Mais aussi en géopolitique : il n’est concrètement pas d’économie verte ou de transition écologique et numérique sans compromis avec la Chine. Ce pays produit ainsi 61 % du silicium, 84 % du tungstène, 95 % des « terres rares », etc., si bien que la Chine est de facto « le pays le plus influent en ce qui concerne l’approvisionnement mondial en maintes matières premières critiques ». Pire : « sa prééminence est devenue telle que, dorénavant, tout ce qui se décide à Pékin a nécessairement des effets partout dans le monde. » L’Empire du Milieu n’a donc jamais mieux porté son nom : il occupe le centre du mode de vie de la mondialisation, en exerçant un pouvoir sans réelle concurrence en ce qui concerne les « métaux rares ». Or, la production de ces métaux, censés permettre le passage mondialisé de l’humanité à l’ère appelée de ses vœux par un Jeremy Rifkin (La Troisième révolution industrielle, Les Liens qui Libèrent, 2012), véritable gourou de la techno-science prétendument « verte », très influent dans l’entourage des mouvances sociales-libertaires, tant auprès des Clinton que d’Emmanuel Macron (une ère qui verrait les technologies transformer positivement nos modes de vie tout en protégeant la planète, par mise en retrait des anciennes sources d’énergie trop polluantes), cette nouvelle production est justement, et à court terme, au moins aussi polluante.

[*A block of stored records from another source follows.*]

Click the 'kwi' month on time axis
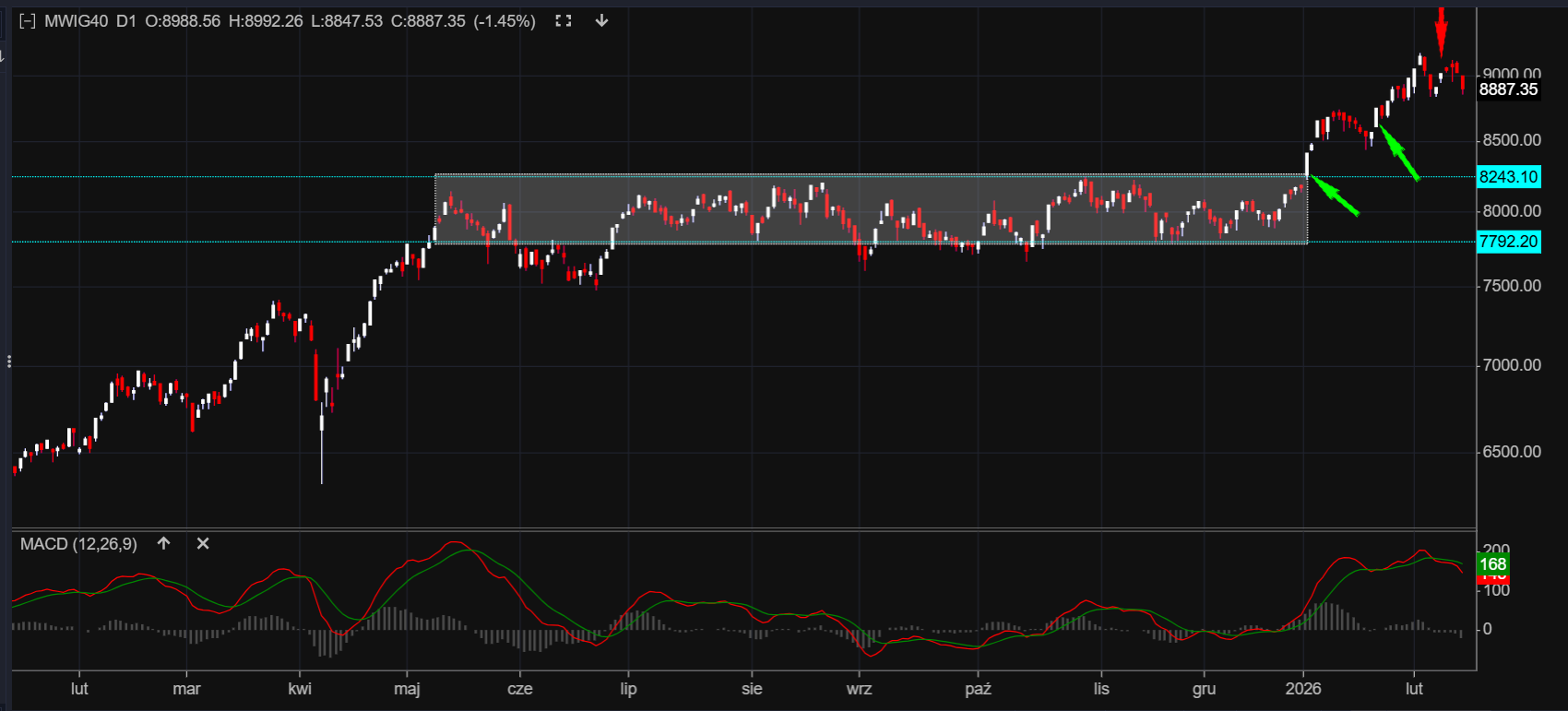This screenshot has width=1568, height=711. pyautogui.click(x=300, y=689)
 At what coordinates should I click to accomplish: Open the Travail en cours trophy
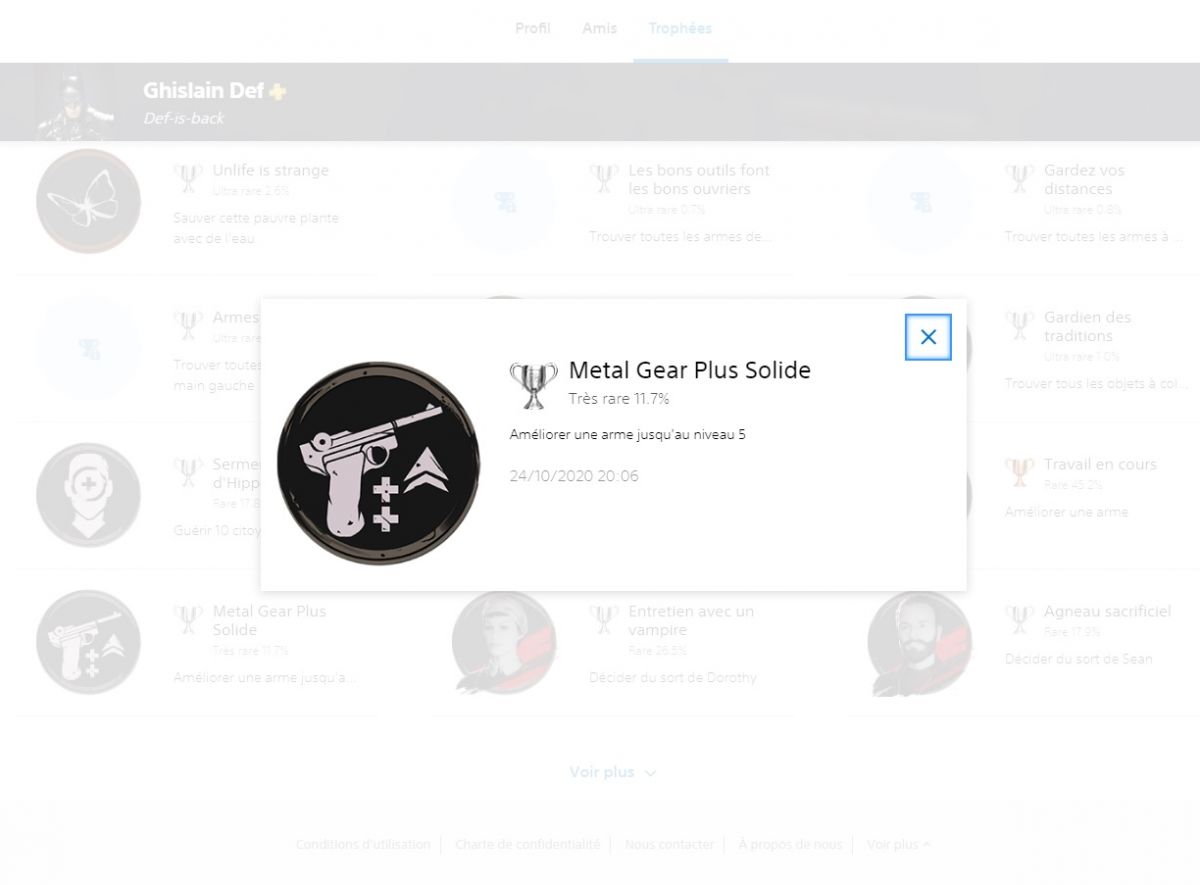click(x=1100, y=464)
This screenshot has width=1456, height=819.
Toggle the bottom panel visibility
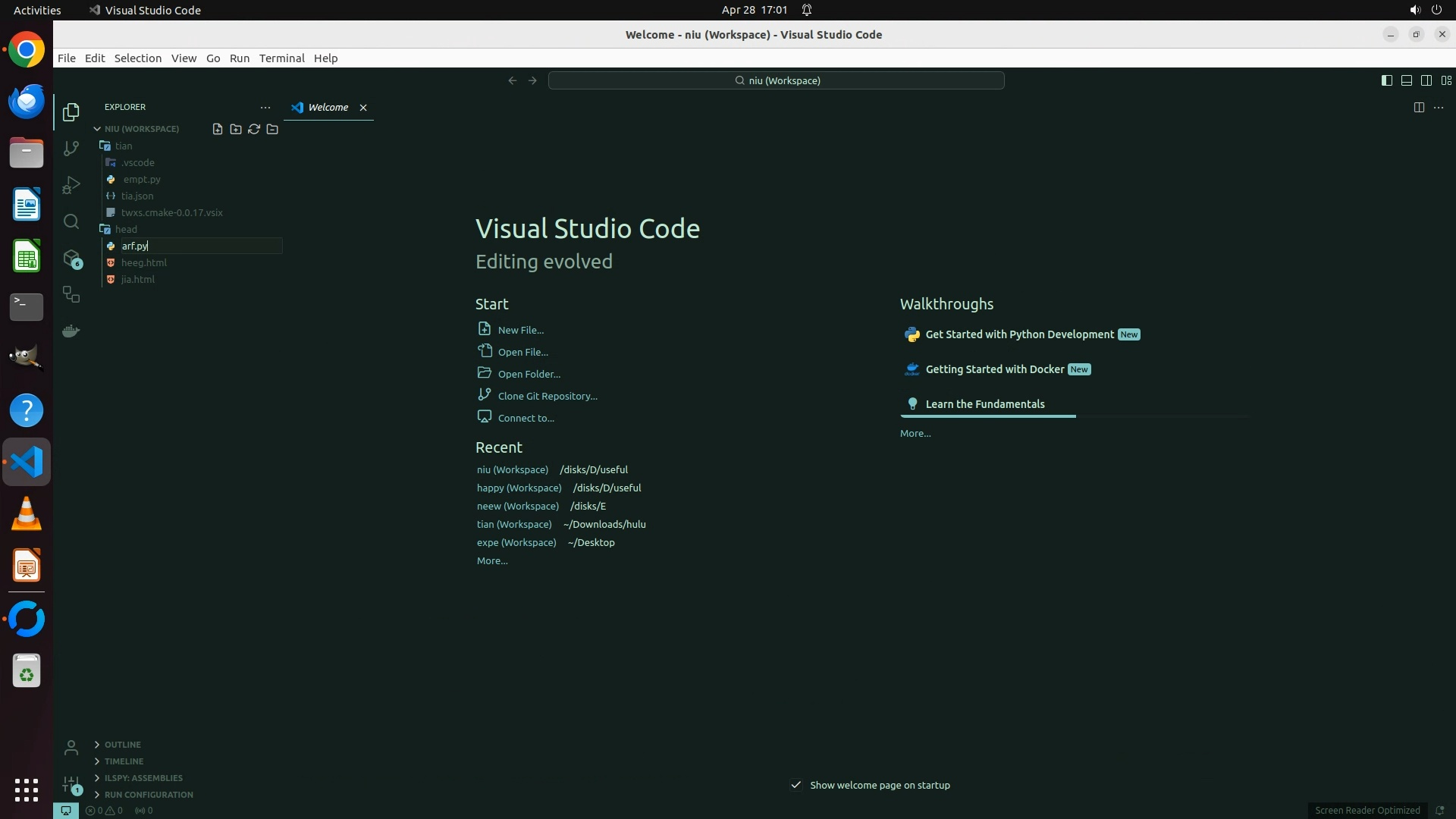pyautogui.click(x=1407, y=80)
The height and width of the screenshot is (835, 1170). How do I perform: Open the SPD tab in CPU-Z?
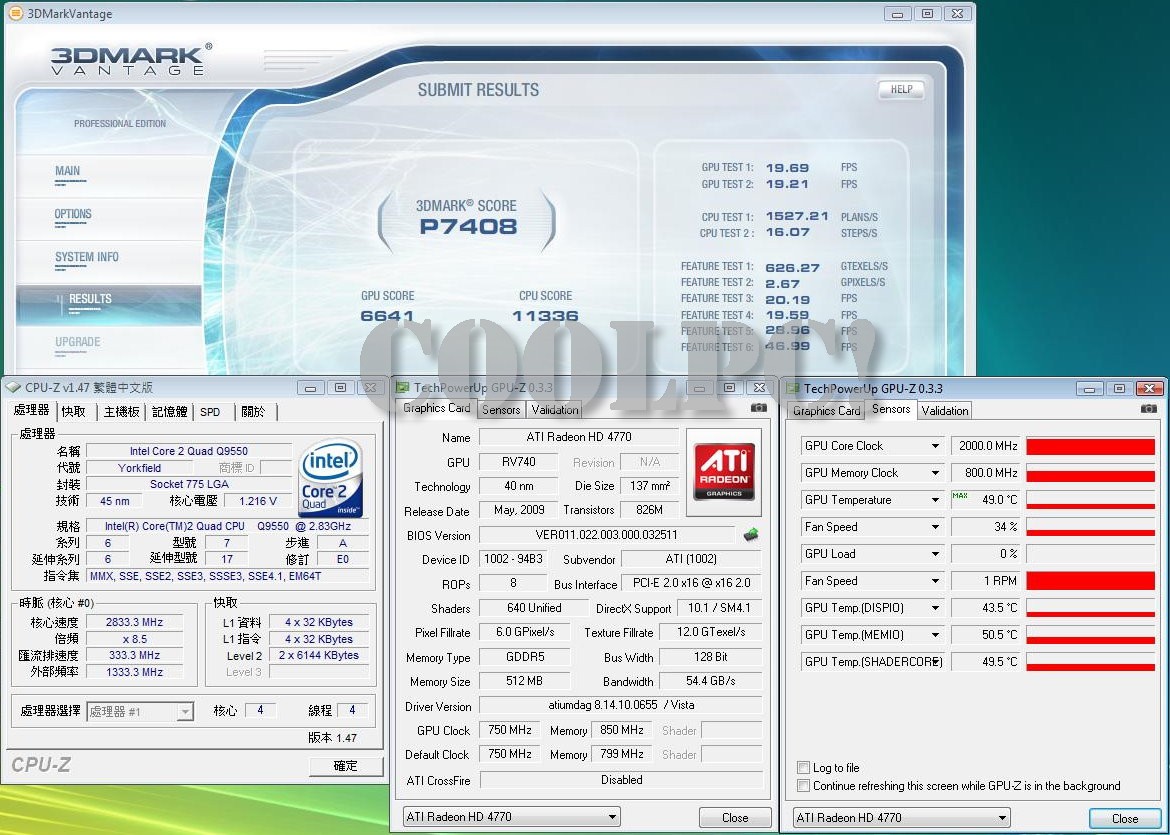[210, 412]
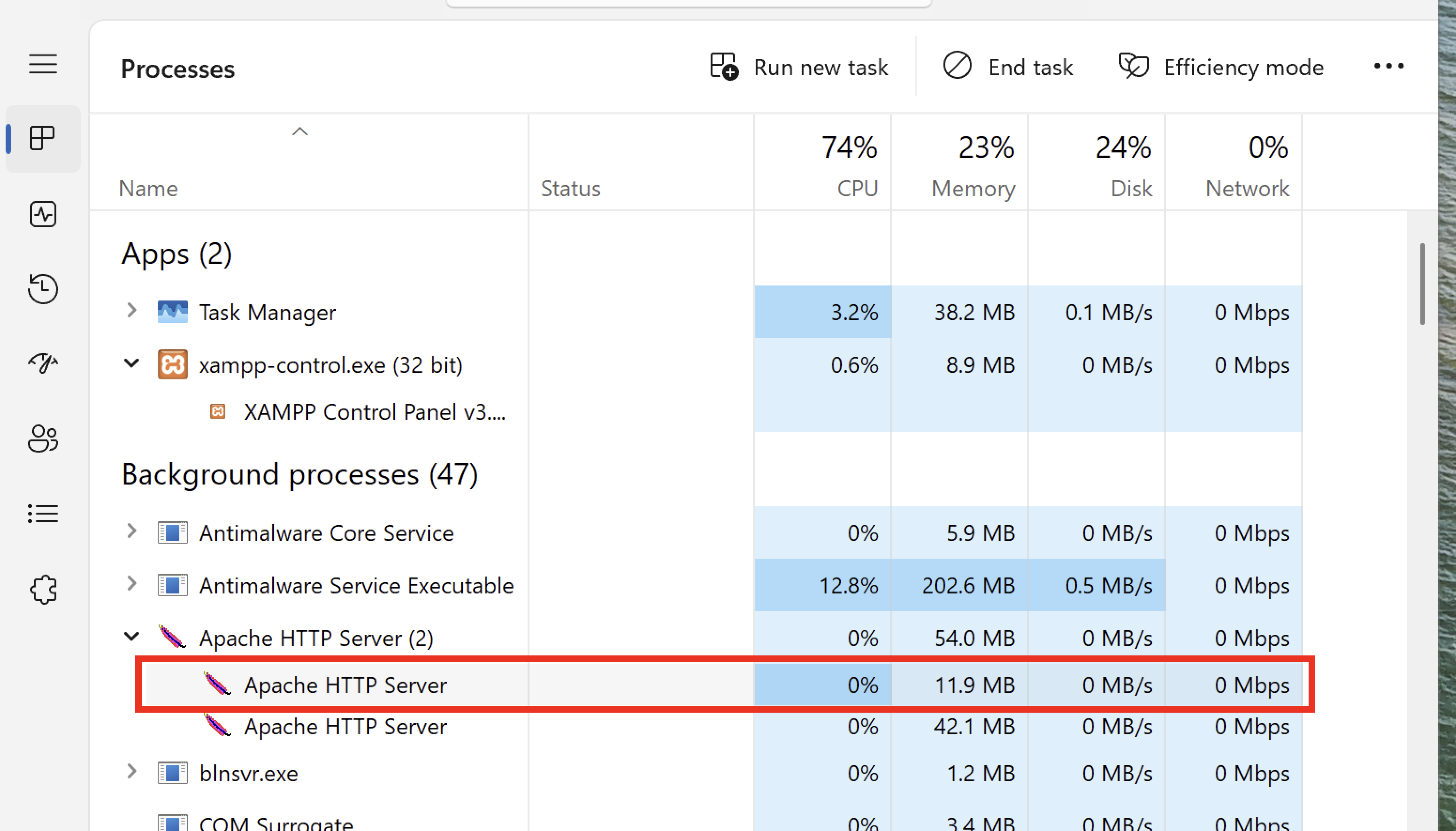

L’ÉCONOMIE VERTE EST UN MYTHE
L’économie verte est un mythe, et l’avertissement ne vient pas que de zadistes gavés de cannabis. Guillaume Pitron cite par exemple Carlos Tavares, PDG de PSA : « Si on nous donne instruction de faire des véhicules électriques, il faut aussi que les administrations et les autorités assument la responsabilité scientifique. Parce que je ne voudrais pas que dans 30 ans on ait découvert les uns ou les autres quelque chose qui n’est pas aussi beau que ça en a l’air sur le recyclage des batteries, l’utilisation des matières rares de la planète ou sur les émissions électromagnétiques de la batterie en situation de recharge. » Sans compter ce que nous savons déjà sur les conditions de travail des enfants dans les mines d’extraction de ces « métaux rares », dans les « villages du cancer » du nord de la Chine, mais aussi dans plusieurs pays africains.
Au fond, la question des « métaux rares » montre clairement que l’économie verte est une illusion aussi néfaste que l’idéologie du Progrès dont elle découle, et que ses présupposés participent de la déshumanisation de nos vies autant que de la destruction de l’environnement. Elle confirme cette intuition qui devient aujourd’hui un devoir : la nécessité urgente de penser une écologie intégrale et de retrouver le sens de la limite. Car le dogme de la transition énergétique ne sert qu’à délocaliser la pollution en changeant de dépendance, guère plus.

Matthieu Baumier

(1) Guillaume Pitron, La guerre des métaux rares. La face cachée de la transition énergétique et numérique, Les Liens qui Libèrent, 2018, 296 pages, 20 €.